Моим сыновьям Раймунду, Рене и Винсенту — с глубокой признательностью
I
В день закрытия съезда, перед самыми выборами, на последнем, решающем заседании страх внезапно исчез. На смену страху пришло любопытство. Неизбежные в таких случаях интервью он давал уже почти весело, сам изумляясь, сколь стремительно пухнет его должностной словарь: «прирост», «взлет», «примирение», «автономия тарифов», «баланс взаимных интересов», «опыт прошлого», «виды на будущее», «синхронность включения в общий старт», — и всему этому он даже успевал сообщить личностный оттенок, деликатно дав понять, что и сам стоял у истоков возрождения демократической прессы, осознает все преимущества, но и опасности консолидации, а заодно и неоценимую роль рабочих, да и профсоюзов; словом, если и борьба, то не друг против друга, а только вместе. Кое-что из сказанного даже на его слух звучало почти правдоподобно, если бы не беспощадные, скальпельные выкладки Рольфа и сумрачные прорицания Кортшеде — при всей несовместимости отправных посылок они всегда казались ему гораздо убедительней. Забавы ради он расцвечивал свои монологи блестками историко-культурной и даже искусствоведческой эрудиции: соборы и Менцель[1], Бисмарк и Ван Гог, чья социальная, а в сердцевине, возможно, и социалистическая страстность, чей миссионерский пыл не просто и не сразу, но в конечном счете воплотились в его искусстве; Ван Гог и Бисмарк как современники; оброненные мельком, как бы случайно, эти раздумчивые сентенции внесли в его речь новые, неожиданные краски, ведь от него ждали рассуждений об экономике, политике и прочих сугубо прозаических материях. Он же вдруг вновь ощутил в себе ту, лишь на первый взгляд врожденную, способность элегантно импровизировать, которая так выручала его еще лет сорок назад на семинаре у Труклера, верой и правдой служила ему и после на бессчетных редакционных совещаниях, но никогда прежде не осеняла перед столь обширной аудиторией.

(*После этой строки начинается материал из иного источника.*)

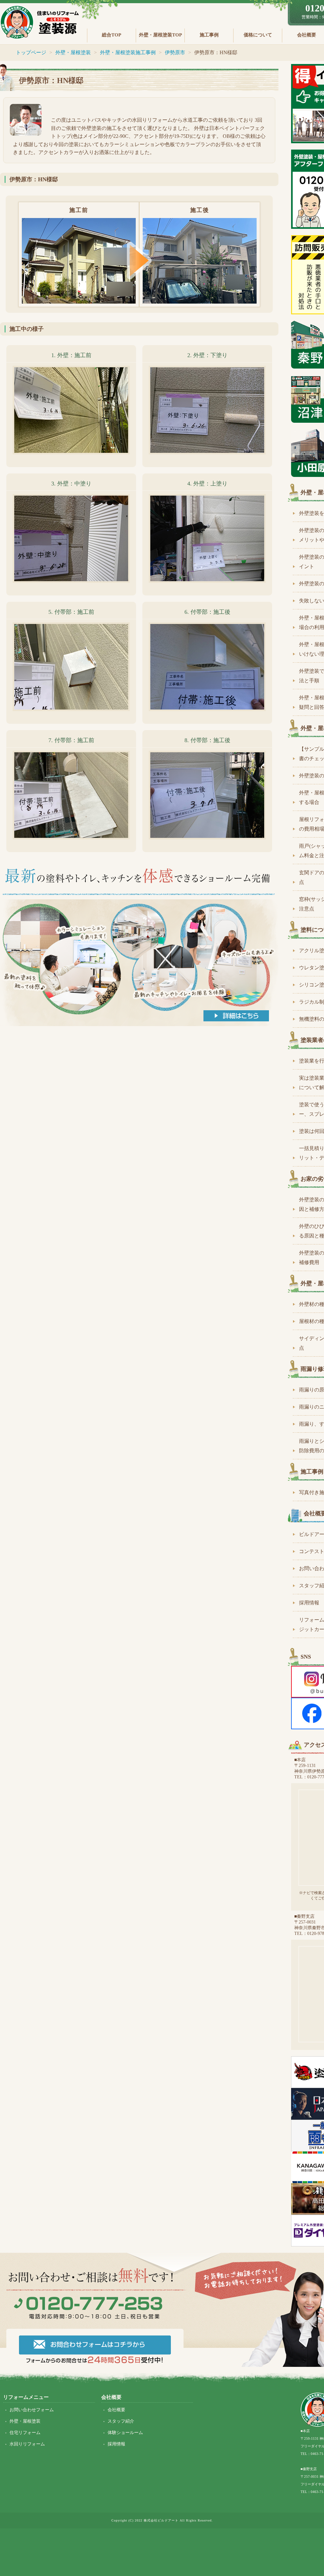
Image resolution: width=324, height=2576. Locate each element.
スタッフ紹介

Слова слетали с языка сами собой, почти автоматически образуя фразы, речевые блоки и не мешая думать о своем — о том, когда же и почему внезапно улетучился страх: наверно, в тот миг, когда он понял, что выбор, вероятно, падет на него и, значит, его «зафиндилят» на самую верхотуру, где страх вообще непереносим, и вот, видимо, тогда, размышлял он, давая очередное — которое по счету? — интервью, он вдруг нутром ощутил, что от страха лучше избавиться вовсе. Лучше уж никакого страха — только любопытство; и вот тягостный, месяцами длившийся страх — за свою жизнь, за жизнь Кэте, Сабины, Кит — разом исчез. Все равно «те» его «достанут», наверно, даже прикончат, весь вопрос: КТО и КАК, вот что теперь будоражило любопытство, и даже его чувства к Сабине обрели иную окраску — забота, а не страх. Да, у него есть все основания позаботиться о дочери.
За последние месяцы страх незаметно вошел в привычку, стал чем-то вроде инстинктивной техники безопасности. В душе не оставалось места для заботы; а теперь если и страх, то не перед чем-то, а за кого-то: за Сабину и Герберта, за Кэте с ее глупостями (за нее, правда, меньше всего), а еще — это его удивило — за Рольфа. Неумеренная набожность Сабины давно его беспокоит, хотя втайне вызывает и зависть, а этот Фишер, его зятек, на подростковое обаяние которого все они «купились», — не то, даже Кэте признала, что он «типичное не то», он ей не пара. Деляческая сноровка, с которой он запродает Сабину и собственного ребенка, теперь-то всем им раскрыла глаза. А над Кэте по части денег надо бы попросту учредить опеку; она раздает всем кому не лень да и на себя не скупится, из-за чего рано или поздно влипнет в крупные неприятности, если, чего доброго, уже не влипла.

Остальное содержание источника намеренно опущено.